On group topologies determined by families of sets

Let $G$ be an abelian group, and $F$ a downward directed family of subsets of $G.$ In \cite{P+Z}, I. Protasov and E. Zelenyuk describe the finest group topology $\mathcal{T}$ on $G$ under which $F$ converges to $0;$ in particular, their description yields a criterion for $\mathcal{T}$ to be Hausdorff.
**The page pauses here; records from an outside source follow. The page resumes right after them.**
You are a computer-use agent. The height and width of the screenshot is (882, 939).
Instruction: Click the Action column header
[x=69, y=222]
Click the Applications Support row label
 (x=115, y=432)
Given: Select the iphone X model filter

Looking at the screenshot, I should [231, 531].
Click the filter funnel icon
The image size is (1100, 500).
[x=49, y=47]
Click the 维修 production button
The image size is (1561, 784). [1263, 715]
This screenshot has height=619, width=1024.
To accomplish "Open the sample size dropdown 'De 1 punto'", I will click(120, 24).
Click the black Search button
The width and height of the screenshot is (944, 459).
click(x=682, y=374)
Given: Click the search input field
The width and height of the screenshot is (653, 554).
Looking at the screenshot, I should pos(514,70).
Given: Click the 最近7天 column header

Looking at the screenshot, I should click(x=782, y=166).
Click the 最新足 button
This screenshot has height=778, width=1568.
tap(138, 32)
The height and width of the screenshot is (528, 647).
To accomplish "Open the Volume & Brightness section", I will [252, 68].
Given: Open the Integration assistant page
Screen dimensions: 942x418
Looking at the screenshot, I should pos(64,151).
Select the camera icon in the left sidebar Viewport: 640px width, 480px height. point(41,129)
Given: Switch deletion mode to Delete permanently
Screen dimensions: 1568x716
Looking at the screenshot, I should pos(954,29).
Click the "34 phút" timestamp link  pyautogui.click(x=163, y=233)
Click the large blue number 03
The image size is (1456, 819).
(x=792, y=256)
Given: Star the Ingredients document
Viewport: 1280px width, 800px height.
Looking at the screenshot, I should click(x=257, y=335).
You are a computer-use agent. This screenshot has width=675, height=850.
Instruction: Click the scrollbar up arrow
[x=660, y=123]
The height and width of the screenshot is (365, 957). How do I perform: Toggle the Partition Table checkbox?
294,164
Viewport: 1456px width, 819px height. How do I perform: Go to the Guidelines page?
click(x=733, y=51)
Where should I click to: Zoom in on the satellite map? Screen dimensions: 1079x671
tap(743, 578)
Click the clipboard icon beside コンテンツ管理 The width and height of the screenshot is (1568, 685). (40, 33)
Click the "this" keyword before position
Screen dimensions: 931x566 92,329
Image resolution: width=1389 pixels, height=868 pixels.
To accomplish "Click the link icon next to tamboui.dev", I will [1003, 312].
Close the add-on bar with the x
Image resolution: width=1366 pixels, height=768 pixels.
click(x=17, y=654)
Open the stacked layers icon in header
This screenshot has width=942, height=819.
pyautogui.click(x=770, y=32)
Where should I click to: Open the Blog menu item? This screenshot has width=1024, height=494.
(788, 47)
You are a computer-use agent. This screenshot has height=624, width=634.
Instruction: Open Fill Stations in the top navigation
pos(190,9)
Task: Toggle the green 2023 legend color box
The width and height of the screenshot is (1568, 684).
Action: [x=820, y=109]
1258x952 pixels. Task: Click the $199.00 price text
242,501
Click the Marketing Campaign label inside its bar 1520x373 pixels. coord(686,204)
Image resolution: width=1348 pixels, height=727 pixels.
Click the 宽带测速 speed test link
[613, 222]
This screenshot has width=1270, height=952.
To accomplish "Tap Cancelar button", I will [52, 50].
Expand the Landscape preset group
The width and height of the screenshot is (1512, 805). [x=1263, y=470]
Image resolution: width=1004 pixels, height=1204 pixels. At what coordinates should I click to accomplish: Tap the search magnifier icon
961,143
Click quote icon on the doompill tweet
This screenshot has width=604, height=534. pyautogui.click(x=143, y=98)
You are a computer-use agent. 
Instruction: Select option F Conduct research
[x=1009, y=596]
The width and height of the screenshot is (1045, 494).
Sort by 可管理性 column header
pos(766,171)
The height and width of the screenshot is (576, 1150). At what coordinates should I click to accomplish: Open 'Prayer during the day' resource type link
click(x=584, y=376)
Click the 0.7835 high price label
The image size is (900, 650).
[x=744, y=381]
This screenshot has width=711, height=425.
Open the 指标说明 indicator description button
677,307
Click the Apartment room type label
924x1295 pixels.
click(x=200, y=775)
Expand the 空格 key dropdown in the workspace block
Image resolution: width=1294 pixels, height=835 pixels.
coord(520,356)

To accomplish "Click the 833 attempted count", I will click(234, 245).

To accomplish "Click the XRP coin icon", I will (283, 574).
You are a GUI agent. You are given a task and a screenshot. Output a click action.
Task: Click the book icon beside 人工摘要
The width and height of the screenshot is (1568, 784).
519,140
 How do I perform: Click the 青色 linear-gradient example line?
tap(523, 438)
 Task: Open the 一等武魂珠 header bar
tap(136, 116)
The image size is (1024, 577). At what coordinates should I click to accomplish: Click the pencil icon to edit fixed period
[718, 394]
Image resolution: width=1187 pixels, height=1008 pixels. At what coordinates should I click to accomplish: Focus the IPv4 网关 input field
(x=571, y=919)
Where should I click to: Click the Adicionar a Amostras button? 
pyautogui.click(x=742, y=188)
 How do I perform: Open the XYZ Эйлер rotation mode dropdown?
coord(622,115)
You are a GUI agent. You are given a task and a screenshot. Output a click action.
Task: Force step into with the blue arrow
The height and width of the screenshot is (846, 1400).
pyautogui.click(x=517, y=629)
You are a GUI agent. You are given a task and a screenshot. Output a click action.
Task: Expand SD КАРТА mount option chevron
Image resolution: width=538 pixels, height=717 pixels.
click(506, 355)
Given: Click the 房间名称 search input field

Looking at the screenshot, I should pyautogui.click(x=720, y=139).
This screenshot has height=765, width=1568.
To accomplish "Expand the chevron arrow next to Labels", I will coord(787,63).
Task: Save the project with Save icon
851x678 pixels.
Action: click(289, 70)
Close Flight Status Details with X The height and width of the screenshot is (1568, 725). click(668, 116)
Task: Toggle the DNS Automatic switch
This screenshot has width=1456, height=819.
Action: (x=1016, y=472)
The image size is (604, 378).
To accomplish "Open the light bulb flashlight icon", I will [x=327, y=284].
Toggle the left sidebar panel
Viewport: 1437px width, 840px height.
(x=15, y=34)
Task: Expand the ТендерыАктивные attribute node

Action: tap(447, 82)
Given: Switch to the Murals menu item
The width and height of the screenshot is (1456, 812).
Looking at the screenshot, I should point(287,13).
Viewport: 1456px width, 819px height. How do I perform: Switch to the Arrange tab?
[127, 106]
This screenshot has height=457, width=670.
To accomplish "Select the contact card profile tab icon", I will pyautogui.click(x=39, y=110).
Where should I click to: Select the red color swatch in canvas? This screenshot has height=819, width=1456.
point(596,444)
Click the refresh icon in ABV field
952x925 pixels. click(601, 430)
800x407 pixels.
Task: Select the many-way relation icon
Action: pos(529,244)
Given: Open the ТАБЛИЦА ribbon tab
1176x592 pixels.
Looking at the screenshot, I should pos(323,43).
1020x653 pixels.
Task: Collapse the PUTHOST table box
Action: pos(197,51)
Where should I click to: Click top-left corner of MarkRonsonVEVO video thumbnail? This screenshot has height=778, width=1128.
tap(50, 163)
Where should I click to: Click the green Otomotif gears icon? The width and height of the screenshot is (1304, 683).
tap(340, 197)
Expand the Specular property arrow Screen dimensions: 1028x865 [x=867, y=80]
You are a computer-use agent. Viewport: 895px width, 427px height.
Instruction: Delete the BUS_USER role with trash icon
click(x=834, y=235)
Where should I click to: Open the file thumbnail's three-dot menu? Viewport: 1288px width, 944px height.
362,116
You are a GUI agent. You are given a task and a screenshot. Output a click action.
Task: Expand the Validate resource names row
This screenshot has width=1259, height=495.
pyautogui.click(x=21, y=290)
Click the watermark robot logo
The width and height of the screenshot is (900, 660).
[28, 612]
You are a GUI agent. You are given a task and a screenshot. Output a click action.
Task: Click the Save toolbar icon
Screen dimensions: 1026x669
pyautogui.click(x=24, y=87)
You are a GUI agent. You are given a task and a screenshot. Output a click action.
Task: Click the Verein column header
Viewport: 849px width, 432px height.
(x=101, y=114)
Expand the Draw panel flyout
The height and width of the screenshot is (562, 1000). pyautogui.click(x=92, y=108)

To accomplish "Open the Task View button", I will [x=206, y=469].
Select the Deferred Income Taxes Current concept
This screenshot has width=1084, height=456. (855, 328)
They then show that if $F$ is the filter of cofinite subsets of a countable subset $X\subseteq G$ (the Fr\'{e}chet filter on $X),$ there is a simpler criterion: $\mathcal{T}$ is Hausdorff if and only if for every $g\in G-\{0\}$ and positive integer $n,$ there is an $S\in F$ such that $g$ does not lie in the $n$-fold sum $n(S\cup\{0\}\cup -S).$ In this note, their proof is adapted to a larger class of families $F.$ In particular, if $X$ is any infinite subset of $G,$ $\kappa$ any regular infinite cardinal $\leq\mathrm{card}(X),$ and $F$ the set of complements in $X$ of subsets of cardinality less than $\kappa,$ then the above criterion holds. We also give some negative examples, including a countable downward directed set $F$ (not of the above sort) of subsets of $\mathbb{Z}$ which satisfies the ''$g\notin n(S\cup\{0\}\cup -S)$'' condition but does not induce a Hausdorff topology.